◆ Seçilen Metin ◆

::::

Komisyonda Kıbrıs tartışıldı

Türkiye-AB Karma Parlamento Komisyonu'nun bugünkü toplantısında, ''Kıbrıs'' tartışıldı.

Komisyonda Kıbrıs tartışıldı
Abone Ol google-news
Yayınlanma: 27.10.2009 - 11:59

Komisyonun Türk üyeleri, Türkiye'nin AB ile müzakerelerinde enerji faslının açılmasını Güney Kıbrıs Rum Yönetiminin engellediğini ifade ettiler. Rum üyeler ise bu engellemenin Kıbrıs sorunundan kaynaklandığını iddia ettiler.

Türkiye-AB Karma Parlamento Komisyonunun 62. Toplantısına devam edildi.
Toplantının, ''Küresel Enerji Politikaları, Türkiye ve AB'nin Rolü'' başlıklı oturumunda,Enerji ve Tabii Kaynaklar Bakanlığı AB Koordinasyon Daire Başkanı İrem Akkaya, Türkiye'nin dünya ve Avrupa enerji sektöründeki yeri hakkında sunum yaptı.

::::

◆ Malzeme ◆
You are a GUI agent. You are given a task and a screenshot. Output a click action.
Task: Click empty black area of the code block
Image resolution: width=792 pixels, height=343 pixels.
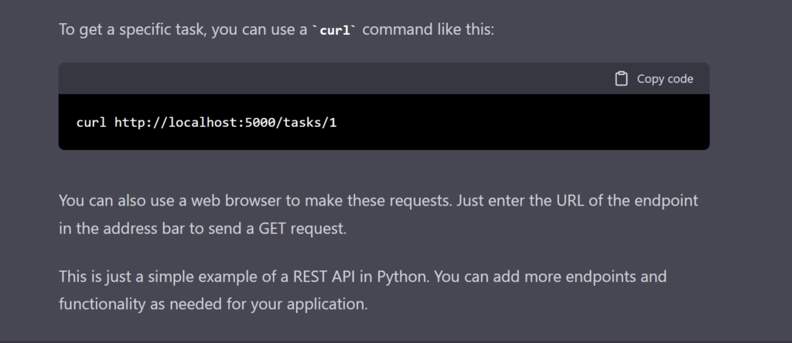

::::

◆ Yapılacak İşler ◆
(A) Kıbrıs haberinden "Türkiye-AB Karma Parlamento Komisyonu'nun" sözlerinden başlayıp "Toplantısına devam edildi." sözlerine kadar uzanan her şeyi olduğu gibi kopyalayın.
(B) Kıbrıs haberine göre toplantının enerji oturumunda Türkiye'nin enerji sektöründeki yeri hakkında sunumu kim yaptı?
(C) Kıbrıs haberinde adı geçen komisyon, bakanlık ve yönetim adlarının hepsini sıralayın.

◆ Çözümler ◆
(A)
Türkiye-AB Karma Parlamento Komisyonu'nun bugünkü toplantısında, ''Kıbrıs'' tartışıldı.

Komisyonda Kıbrıs tartışıldı
Abone Ol google-news
Yayınlanma: 27.10.2009 - 11:59

Komisyonun Türk üyeleri, Türkiye'nin AB ile müzakerelerinde enerji faslının açılmasını Güney Kıbrıs Rum Yönetiminin engellediğini ifade ettiler. Rum üyeler ise bu engellemenin Kıbrıs sorunundan kaynaklandığını iddia ettiler.

Türkiye-AB Karma Parlamento Komisyonunun 62. Toplantısına devam edildi.

(B) Enerji ve Tabii Kaynaklar Bakanlığı AB Koordinasyon Daire Başkanı İrem Akkaya sunum yaptı.

(C)
Türkiye-AB Karma Parlamento Komisyonu
Güney Kıbrıs Rum Yönetimi
Enerji ve Tabii Kaynaklar Bakanlığı